• _Material shown_
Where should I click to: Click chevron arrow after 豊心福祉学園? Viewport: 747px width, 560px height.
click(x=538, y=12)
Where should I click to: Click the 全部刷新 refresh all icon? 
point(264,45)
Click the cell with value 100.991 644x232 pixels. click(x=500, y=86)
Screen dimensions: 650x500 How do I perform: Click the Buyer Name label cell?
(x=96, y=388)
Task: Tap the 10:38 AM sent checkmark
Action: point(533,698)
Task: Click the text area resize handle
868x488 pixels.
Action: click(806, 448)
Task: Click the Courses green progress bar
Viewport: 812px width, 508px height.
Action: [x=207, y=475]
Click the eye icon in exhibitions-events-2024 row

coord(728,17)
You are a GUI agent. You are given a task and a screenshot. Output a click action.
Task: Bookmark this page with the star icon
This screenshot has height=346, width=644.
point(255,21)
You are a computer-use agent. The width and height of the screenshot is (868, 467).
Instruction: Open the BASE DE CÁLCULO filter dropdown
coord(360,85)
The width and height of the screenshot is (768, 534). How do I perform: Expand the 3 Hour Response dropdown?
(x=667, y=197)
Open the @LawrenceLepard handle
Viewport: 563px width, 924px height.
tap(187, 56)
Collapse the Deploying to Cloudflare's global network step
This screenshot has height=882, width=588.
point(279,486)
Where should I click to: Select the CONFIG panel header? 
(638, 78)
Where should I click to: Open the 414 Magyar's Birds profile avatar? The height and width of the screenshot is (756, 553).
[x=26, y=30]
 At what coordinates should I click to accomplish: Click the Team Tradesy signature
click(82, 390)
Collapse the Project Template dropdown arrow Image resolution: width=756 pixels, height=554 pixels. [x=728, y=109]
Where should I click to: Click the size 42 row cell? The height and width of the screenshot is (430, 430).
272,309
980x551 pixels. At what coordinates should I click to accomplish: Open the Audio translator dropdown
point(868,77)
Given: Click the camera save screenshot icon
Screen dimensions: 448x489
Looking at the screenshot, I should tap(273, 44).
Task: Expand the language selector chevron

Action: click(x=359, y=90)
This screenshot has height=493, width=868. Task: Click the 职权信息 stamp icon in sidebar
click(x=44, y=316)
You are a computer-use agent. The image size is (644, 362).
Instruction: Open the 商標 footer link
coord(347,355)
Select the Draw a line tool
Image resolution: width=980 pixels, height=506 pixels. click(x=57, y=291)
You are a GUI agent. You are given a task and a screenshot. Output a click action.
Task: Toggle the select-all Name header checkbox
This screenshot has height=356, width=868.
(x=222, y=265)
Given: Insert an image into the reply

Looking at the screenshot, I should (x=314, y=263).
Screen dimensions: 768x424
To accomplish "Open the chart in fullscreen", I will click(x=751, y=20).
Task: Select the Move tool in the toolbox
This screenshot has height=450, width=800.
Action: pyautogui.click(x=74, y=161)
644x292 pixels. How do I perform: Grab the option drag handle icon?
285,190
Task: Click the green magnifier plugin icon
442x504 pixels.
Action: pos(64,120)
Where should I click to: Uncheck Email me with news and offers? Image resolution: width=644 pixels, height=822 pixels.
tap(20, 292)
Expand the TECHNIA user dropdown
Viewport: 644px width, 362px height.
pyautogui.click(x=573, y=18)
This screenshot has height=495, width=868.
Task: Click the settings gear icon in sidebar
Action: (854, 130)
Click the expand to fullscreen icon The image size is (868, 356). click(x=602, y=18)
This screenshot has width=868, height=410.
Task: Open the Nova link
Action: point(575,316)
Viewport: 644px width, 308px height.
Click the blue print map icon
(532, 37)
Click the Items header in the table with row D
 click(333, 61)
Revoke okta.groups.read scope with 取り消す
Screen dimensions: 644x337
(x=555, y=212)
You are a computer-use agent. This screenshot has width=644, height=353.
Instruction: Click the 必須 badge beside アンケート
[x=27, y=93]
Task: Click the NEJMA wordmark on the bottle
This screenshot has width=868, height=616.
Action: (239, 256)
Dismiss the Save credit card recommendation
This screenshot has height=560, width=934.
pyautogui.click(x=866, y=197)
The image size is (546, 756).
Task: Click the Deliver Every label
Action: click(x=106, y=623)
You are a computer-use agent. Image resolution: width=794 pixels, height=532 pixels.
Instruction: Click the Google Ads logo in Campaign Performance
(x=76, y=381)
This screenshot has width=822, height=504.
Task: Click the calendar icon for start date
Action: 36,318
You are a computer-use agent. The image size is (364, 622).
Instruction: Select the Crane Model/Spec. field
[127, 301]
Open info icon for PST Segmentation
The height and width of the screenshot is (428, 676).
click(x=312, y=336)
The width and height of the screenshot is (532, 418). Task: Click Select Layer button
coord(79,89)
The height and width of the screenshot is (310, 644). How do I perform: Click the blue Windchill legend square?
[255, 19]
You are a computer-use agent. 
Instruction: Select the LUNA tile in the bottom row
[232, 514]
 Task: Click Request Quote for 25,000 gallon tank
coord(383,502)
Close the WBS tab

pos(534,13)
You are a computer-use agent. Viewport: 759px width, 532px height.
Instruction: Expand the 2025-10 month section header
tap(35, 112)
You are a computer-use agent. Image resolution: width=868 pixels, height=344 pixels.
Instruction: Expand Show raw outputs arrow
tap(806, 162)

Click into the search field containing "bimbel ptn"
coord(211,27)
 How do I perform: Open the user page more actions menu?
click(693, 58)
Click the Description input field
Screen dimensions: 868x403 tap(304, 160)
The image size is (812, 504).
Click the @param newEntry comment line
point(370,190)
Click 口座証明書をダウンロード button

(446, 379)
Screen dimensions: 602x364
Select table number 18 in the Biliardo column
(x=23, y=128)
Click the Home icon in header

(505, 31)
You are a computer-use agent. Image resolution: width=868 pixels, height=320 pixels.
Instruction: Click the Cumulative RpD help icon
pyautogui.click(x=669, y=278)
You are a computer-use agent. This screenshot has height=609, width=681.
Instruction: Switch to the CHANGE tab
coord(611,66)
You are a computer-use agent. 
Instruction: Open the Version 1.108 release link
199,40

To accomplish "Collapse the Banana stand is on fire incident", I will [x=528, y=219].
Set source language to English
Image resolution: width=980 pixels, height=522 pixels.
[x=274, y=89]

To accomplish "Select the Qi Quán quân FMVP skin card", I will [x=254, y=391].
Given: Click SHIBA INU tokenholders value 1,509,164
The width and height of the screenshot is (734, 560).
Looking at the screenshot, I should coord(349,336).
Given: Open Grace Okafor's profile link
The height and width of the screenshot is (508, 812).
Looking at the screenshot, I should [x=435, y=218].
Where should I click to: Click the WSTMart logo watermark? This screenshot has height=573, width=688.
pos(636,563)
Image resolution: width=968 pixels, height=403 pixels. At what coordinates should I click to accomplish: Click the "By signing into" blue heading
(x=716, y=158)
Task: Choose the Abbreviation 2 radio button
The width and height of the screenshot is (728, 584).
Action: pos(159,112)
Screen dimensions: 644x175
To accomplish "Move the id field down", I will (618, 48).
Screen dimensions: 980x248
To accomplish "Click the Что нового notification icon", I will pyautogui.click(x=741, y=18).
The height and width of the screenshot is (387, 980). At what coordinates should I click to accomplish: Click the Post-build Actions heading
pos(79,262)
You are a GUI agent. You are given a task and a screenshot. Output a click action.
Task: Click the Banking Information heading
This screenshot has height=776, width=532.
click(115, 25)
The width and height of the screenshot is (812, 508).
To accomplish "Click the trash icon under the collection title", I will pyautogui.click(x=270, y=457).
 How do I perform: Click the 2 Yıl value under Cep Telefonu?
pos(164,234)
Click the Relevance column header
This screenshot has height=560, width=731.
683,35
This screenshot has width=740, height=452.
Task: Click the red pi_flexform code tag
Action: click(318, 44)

• _What is needed_
Start with the first line. Please copy exactly each line of the listing through the one with "Task: Bookmark this page with the star icon", including it.

• _Response area_
Where should I click to: Click chevron arrow after 豊心福祉学園? Viewport: 747px width, 560px height.
click(x=538, y=12)
Where should I click to: Click the 全部刷新 refresh all icon? 
point(264,45)
Click the cell with value 100.991 644x232 pixels. click(x=500, y=86)
Screen dimensions: 650x500 How do I perform: Click the Buyer Name label cell?
(x=96, y=388)
Task: Tap the 10:38 AM sent checkmark
Action: point(533,698)
Task: Click the text area resize handle
868x488 pixels.
Action: click(806, 448)
Task: Click the Courses green progress bar
Viewport: 812px width, 508px height.
Action: [x=207, y=475]
Click the eye icon in exhibitions-events-2024 row

coord(728,17)
You are a GUI agent. You are given a task and a screenshot. Output a click action.
Task: Bookmark this page with the star icon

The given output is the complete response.